Except... there was assistance available.
This week the Minister of Arts and Culture revealed that the Presidential Employment Stimulus Programme (Pesp) to allocate R300 million for support for the arts had been mismanaged and misappropriated.
Last October, the funds had been handed over to the National Arts Council (NAC), who were tasked with disbursing the money.
R85 million was meant to go to job retention and R200 million was earmarked for job creation.
Now, one year later, a forensic investigation has revealed that three former and two current members of the NAC had been cooking the books.
Some beneficiaries of the scheme got more money than they were supposed to, while over 55% of applicants didn't get any.
“We want each and every cent of that R285 million to go back to artists as intended. And we will ensure that it will go to the artists,” Mthethwa said.
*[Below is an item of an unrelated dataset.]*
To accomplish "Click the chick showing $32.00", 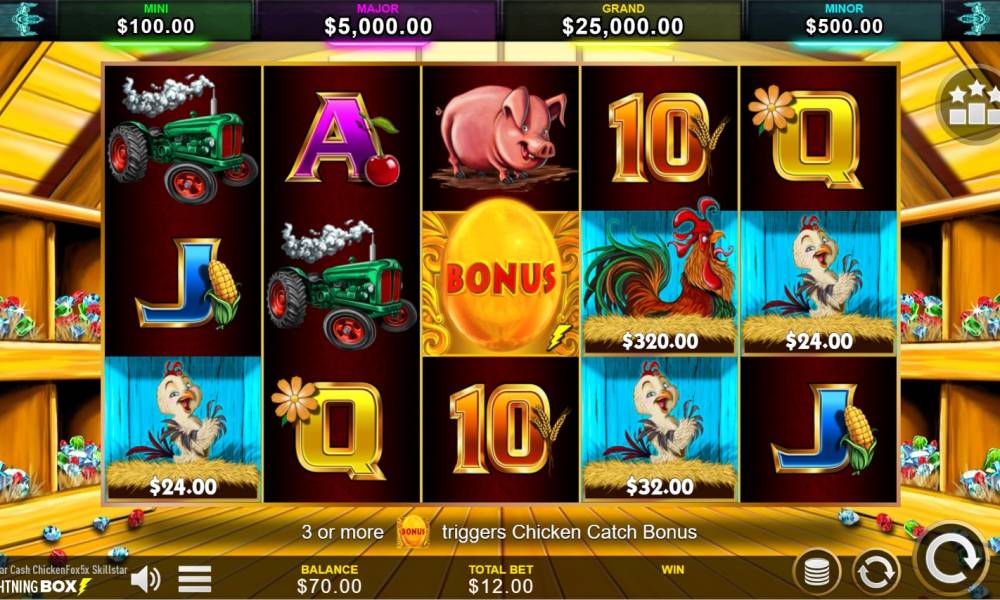I will (x=659, y=428).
He warned: “The matters that involve senior members of the NAC are going to be dealt with by the board.
“The most important thing is that consequence management is going to be felt by those involved."
Strong words or idle threats? Does anyone honestly care?
Corruption and incompetence has become so pervasive that you can almost count on officials to screw up – and get away with it.
At this point, our struggling artists – who have had to skarrel for their livelihood for a year and a half – could care less who is responsible for mismanaging the money.
Some or other skelm in the NAC or in the ministry did it.
No disciplinary process can make up for the hardship the lockdown has brought them.
It’s way too little and way too late.
Our artists won’t forget this, especially not when they go to cast their vote next month.